LATE-BREAKING ABSTRACT: Early identification of responders to reslizumab at 16 weeks using an algorithm derived from the pivotal clinical studies of severe eosinophilic asthma (SEA) patients

Abstract

Background: A tool to aid early identification of reslizumab (RES) responders (R) at week (wk)16 could guide continued therapy for patients (pts) with inadequately controlled severe eosinophilic asthma (SEA) Aims: To derive an algorithm using changes in clinical variables from baseline to wk16 of treatment, predictive of response at wk52 Methods: Data was derived from two 52-wk, pivotal trials of RES in 320 pts with GINA 4+5 SEA, eos ≥400 with mean of 1.85 clinical asthma exacerbations (CAE) in prior 12 months.Pts with 0 or 1 CAE at wk52 + at least one of: ≥10% forced expiratory volume in 1 second (FEV 1 ), or minimal clinically important difference (MCID) change in asthma control questionnaire-6 (ACQ6) or asthma quality of life questionnaire (AQLQ) were defined as R; those with ≥2 CAE as non-responders (NR) unless ≥10% FEV 1 + change ACQ6 or AQLQ by MCID, or 50% reduction from historical baseline.
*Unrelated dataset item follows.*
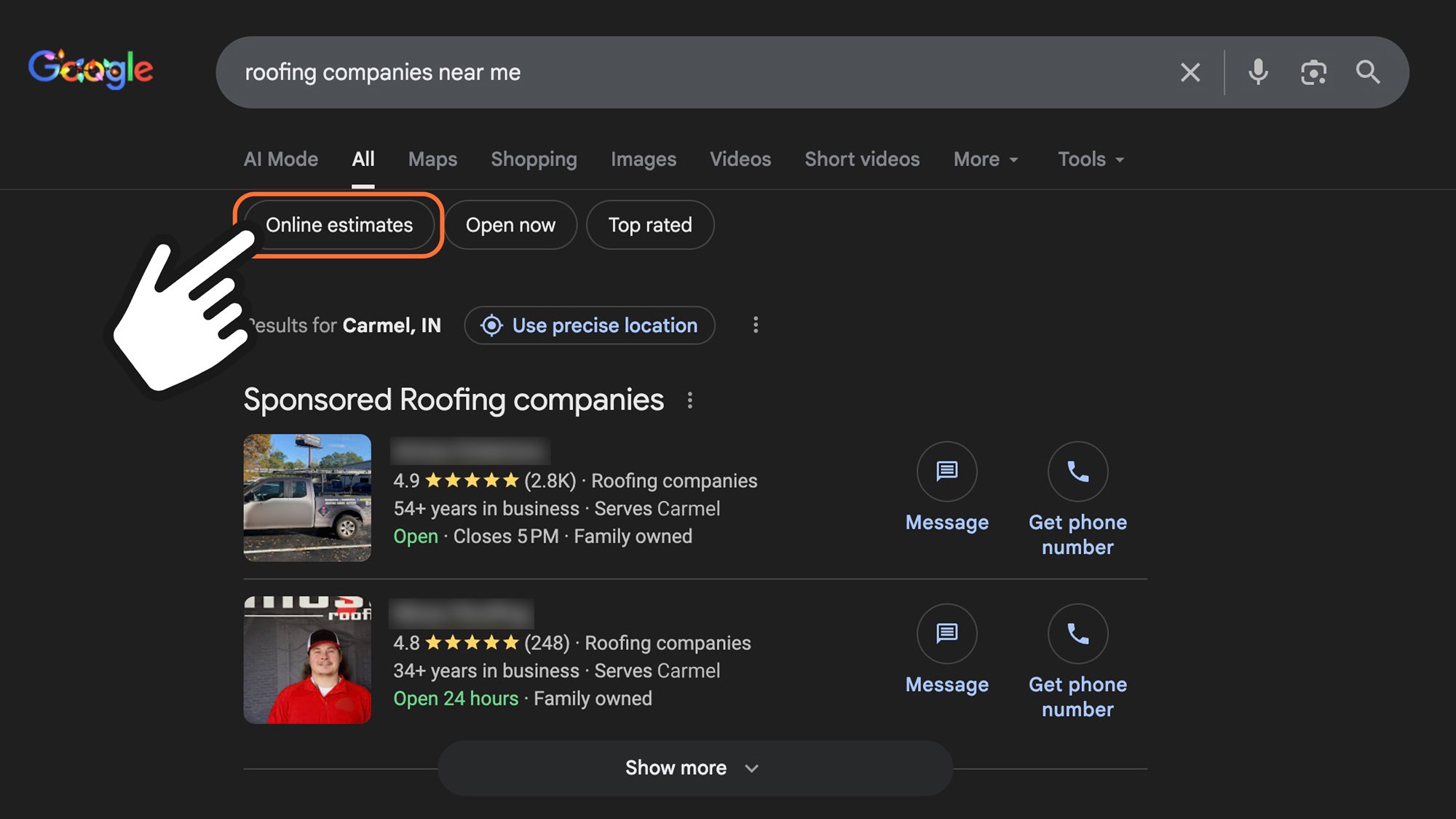Open the 2.8K reviews link
The image size is (1456, 819).
coord(548,480)
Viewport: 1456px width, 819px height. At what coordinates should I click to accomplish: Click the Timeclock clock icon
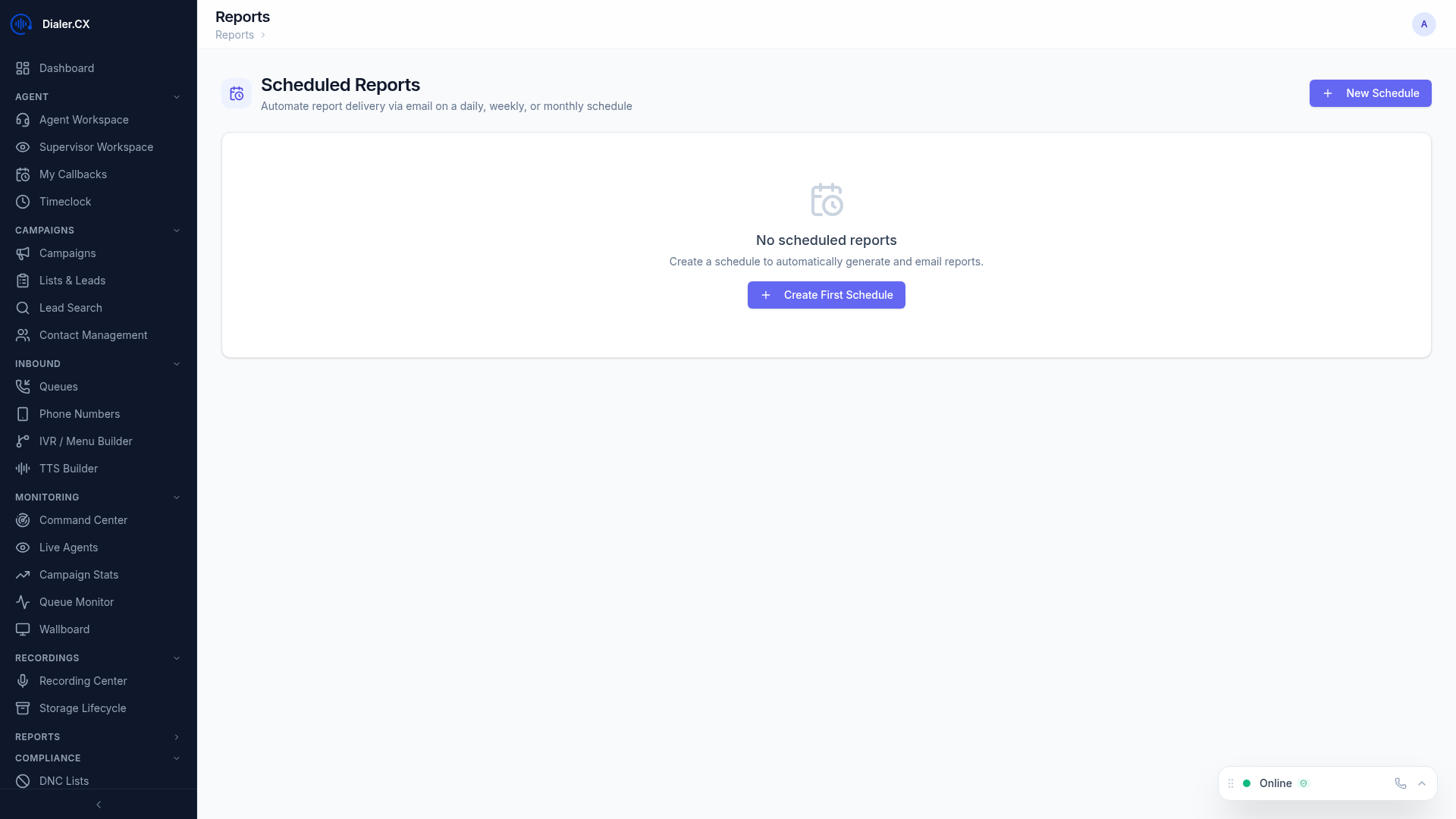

Multinomial logit model variables were: FEV 1 , ACQ6, AQLQ at baseline and wk16; historic CAE and CAE within 16wks of RES. Using linear scores derived from multiple logistic regression probabilities (P R, NR, I ) were calculated, allowing a decision rule for R, NR or indeterminate Results: The decision rule identified R with a P R >0.8 and NR with a P NR >0.25. The algorithm correctly predicted 228 pts (71%) as R, 28 pts (9%) as NR and 65 pts (20%) as indeterminate with 95% sensitivity and 68% specificity Conclusions: Assessment of FEV 1 , ACQ6, AQLQ and CAE status after 16wks of treatment predicted response at wk52 in 70% of RES-treated pts. This approach should help guide continuation of therapy Sponsor:Teva Pharmaceuticals Inc.